### SOURCE EXCERPT
◆ ◆ ◆ ◆ ◆
And, THAT, is one of the issues.


----------



## CDG (Mar 27, 2015)

Part 4: http://www.militarytimes.com/longform/military/2015/03/27/task-force-violent-part-4/24310087/


----------



## CDG (Apr 7, 2015)

The 5th, and final, part: http://www.militarytimes.com/longform/military/2015/04/03/task-force-violent-part-5/24310609/


----------



## devilbones (Apr 7, 2015)

I read the final yesterday.  Good read, thanks for posting.


----------



## Ooh-Rah (Feb 8, 2018)

*- UPDATE -*

Very pleased to read this.  It sounds as if Rep. Walter Jones of North Carolina took the idea of Semper Fi more seriously than the senior brain-wizards in the Corps.  That is my snarky, uninformed opinion after reading the 5 part story from Military.com.

Corps Affirms Full Exoneration for MARSOC Unit Rocked by Scandal

A senior lawmaker is hailing the Marine Corps for reviewing a decade-old case in which members of a MARSOC company were accused of murdering civilians in Afghanistan, and publicly affirming a full exoneration of the unit. But the commanding officer of the unit in question believes the service should go further to show its support.

Rep. Walter Jones, a North Carolina Republican and member of the House Armed Services Committee, announced Wednesday he had received a letter from the service confirming the innocence of the Marines assigned to an element they called Task Force Violent.

The letter also promised to follow up with the troops through the Corps' Wounded Warrior Regiment, tasked with caring for the service's wounded, ill and injured service members.


----------



## DA SWO (Feb 8, 2018)

Ooh-Rah said:


> *- UPDATE -*
> 
> Very pleased to read this.  It sounds as if Rep. Walter Jones of North Carolina took the idea of Semper Fi more seriously than the senior brain-wizards in the Corps.  That is my snarky, uninformed opinion after reading the 5 part story from Military.com.
> 
> ...


How about lost promotions and ruined careers.


----------



## Centermass (Jan 9, 2019)

**BUMP**

A Marine Special Forces officer has been promoted in retirement after the Navy acknowledged that he was falsely accused of war crimes for leading his men through a terrorist ambush.

The Board for Correction of Naval Records admitted that Marine Maj. Fred Galvin was railroaded when he led the Corps' first special operations unit (MARSOC) into Afghanistan. In March 2007 his unit was attacked by a suicide bomb followed by small arms fire from terrorists. Galvin and his men returned fire, killing 12 enemies, only to see senior military leaders and investigators accuse his men of massacring civilians.
◆ ◆ ◆ ◆ ◆
[Dataset rows]

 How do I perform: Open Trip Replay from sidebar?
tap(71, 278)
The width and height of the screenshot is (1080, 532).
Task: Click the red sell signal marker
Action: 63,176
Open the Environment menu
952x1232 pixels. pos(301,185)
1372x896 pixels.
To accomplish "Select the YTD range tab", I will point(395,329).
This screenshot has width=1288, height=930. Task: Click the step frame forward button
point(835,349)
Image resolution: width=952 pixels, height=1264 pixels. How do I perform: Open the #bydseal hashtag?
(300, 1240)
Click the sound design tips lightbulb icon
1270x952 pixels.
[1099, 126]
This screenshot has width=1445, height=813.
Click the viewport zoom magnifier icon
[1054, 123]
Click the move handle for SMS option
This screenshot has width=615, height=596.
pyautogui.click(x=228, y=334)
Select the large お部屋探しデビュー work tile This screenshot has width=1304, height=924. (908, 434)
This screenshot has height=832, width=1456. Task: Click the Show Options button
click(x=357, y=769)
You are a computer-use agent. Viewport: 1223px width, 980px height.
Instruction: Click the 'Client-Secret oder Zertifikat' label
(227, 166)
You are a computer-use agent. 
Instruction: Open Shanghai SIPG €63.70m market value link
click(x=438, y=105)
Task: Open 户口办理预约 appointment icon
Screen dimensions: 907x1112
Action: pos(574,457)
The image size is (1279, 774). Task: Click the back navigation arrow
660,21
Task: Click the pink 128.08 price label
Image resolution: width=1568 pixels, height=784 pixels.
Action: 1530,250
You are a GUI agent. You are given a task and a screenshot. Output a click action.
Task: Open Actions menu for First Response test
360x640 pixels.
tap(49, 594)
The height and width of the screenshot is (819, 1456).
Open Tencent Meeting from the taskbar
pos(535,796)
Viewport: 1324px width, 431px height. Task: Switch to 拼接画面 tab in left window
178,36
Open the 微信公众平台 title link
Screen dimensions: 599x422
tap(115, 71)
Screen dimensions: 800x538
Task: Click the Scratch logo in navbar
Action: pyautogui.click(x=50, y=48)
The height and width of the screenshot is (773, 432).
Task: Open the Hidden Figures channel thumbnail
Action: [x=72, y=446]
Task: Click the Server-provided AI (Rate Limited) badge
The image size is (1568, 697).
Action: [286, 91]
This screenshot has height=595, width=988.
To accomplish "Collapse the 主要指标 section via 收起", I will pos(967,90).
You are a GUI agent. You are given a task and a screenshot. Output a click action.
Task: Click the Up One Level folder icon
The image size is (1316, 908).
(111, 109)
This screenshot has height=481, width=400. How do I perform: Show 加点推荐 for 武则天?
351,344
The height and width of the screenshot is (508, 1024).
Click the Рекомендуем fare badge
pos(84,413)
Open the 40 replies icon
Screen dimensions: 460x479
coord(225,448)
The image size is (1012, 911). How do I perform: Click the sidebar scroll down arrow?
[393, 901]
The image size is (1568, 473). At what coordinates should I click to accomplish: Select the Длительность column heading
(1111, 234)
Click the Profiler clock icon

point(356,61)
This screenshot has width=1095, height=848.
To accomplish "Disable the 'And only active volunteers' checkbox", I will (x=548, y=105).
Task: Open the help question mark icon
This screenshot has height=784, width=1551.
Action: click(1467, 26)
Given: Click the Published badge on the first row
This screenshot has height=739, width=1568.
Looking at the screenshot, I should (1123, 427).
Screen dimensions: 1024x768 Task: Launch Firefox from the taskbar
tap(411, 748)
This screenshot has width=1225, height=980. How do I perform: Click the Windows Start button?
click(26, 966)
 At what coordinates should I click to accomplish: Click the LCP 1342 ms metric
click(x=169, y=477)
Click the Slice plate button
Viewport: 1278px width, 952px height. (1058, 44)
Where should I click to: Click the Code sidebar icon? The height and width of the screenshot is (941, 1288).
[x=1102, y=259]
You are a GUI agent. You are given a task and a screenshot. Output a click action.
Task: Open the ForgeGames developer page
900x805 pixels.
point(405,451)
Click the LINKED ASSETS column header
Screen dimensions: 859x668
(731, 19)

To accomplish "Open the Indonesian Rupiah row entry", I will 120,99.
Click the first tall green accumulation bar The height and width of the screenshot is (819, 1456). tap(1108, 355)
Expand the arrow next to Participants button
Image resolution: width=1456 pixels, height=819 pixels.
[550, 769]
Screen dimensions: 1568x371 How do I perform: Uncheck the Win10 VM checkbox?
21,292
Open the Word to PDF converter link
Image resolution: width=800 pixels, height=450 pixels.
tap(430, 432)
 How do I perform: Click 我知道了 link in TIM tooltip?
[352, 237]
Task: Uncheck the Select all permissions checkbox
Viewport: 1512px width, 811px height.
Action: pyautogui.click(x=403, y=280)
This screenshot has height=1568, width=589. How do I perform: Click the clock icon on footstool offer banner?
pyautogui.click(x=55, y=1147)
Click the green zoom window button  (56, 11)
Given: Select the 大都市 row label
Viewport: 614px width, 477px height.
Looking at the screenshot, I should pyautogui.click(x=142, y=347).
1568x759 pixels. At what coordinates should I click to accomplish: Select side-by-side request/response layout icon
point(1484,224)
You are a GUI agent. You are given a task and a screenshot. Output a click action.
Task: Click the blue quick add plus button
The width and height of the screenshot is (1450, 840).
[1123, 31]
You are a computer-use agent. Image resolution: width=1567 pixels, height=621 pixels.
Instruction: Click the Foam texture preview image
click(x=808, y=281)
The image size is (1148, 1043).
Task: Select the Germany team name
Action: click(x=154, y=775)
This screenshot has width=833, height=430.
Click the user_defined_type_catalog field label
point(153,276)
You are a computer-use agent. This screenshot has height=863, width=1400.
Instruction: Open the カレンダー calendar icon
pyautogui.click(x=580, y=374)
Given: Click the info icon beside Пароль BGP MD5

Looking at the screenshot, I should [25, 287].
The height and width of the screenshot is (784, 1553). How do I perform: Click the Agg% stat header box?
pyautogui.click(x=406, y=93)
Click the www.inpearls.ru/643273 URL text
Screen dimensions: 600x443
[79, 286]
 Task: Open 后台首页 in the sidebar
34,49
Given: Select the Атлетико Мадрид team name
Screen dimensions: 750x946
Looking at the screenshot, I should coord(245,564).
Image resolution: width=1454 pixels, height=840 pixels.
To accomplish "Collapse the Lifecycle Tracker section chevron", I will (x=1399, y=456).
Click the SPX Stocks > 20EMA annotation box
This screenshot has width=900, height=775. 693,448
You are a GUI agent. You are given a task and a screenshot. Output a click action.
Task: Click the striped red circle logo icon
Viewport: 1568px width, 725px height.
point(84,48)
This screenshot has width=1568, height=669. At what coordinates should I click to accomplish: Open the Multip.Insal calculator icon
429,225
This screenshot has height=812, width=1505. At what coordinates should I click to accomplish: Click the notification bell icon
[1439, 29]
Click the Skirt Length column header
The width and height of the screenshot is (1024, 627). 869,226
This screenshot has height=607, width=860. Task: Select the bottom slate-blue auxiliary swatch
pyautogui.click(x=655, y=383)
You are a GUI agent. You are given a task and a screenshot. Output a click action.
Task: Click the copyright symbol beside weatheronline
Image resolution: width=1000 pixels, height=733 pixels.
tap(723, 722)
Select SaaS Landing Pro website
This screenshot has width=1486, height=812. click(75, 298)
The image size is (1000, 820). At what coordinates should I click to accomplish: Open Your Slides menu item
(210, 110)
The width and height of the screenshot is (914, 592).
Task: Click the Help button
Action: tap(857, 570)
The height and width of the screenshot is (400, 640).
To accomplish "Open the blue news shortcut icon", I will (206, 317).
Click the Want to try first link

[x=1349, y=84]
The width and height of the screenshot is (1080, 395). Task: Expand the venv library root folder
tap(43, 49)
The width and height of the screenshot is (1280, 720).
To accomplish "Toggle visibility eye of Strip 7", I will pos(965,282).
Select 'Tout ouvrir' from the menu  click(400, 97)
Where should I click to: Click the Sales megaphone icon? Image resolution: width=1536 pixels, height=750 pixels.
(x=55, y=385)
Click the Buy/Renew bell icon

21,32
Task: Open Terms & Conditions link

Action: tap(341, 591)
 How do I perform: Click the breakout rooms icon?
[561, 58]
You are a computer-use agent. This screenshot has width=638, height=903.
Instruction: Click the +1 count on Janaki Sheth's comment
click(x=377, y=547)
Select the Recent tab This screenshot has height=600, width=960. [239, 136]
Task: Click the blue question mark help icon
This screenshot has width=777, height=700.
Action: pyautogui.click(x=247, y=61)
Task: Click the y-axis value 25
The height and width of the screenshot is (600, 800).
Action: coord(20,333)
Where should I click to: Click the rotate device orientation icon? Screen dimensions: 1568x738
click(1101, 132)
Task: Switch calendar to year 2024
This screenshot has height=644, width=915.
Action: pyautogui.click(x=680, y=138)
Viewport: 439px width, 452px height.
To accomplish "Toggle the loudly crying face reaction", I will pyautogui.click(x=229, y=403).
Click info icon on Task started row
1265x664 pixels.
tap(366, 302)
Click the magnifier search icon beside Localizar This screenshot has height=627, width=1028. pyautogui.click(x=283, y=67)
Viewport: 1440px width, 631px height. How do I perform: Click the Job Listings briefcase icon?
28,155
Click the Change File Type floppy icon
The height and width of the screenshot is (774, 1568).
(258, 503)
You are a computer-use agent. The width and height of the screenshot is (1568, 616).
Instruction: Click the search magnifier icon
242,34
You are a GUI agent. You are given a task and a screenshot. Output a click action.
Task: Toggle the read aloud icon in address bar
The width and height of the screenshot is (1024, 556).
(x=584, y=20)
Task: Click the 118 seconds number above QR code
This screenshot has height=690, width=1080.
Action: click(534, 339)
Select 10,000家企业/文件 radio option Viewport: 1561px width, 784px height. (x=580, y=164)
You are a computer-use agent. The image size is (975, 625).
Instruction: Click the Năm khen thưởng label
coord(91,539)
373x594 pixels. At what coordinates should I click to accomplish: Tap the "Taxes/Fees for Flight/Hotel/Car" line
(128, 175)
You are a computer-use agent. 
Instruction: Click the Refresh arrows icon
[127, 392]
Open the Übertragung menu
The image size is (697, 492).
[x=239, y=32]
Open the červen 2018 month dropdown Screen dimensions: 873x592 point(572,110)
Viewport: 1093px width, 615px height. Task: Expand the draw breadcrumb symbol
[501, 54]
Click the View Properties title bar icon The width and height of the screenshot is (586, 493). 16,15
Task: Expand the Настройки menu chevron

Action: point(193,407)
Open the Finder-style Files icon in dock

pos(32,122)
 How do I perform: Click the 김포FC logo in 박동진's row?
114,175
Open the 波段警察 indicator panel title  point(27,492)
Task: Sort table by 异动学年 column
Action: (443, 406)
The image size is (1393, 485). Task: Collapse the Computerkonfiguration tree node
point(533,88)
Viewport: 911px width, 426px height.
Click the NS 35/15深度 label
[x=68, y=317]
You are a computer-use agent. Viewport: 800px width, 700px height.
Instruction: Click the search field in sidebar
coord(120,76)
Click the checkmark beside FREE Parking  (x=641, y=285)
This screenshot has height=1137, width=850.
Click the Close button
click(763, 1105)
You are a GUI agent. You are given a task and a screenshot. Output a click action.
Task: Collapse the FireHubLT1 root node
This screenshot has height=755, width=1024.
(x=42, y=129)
◆ ◆ ◆ ◆ ◆
### JOBS
#1 Answer these questions about the forum thread:
(a) Which part of the story did CDG post on Apr 7, 2015?
(b) Which House committee is Rep. Walter Jones a member of?
(c) How many enemies did Galvin and his men kill when they returned fire?
#2 Locate every line in the entries that contains the word "from", and copy each of those lines. Case counts.

### SOLUTIONS TO EACH TASK
#1
(a) The 5th and final part.
(b) The House Armed Services Committee.
(c) 12.

#2
 How do I perform: Open Trip Replay from sidebar?
Open Tencent Meeting from the taskbar
Screen dimensions: 1024x768 Task: Launch Firefox from the taskbar
Select 'Tout ouvrir' from the menu  click(400, 97)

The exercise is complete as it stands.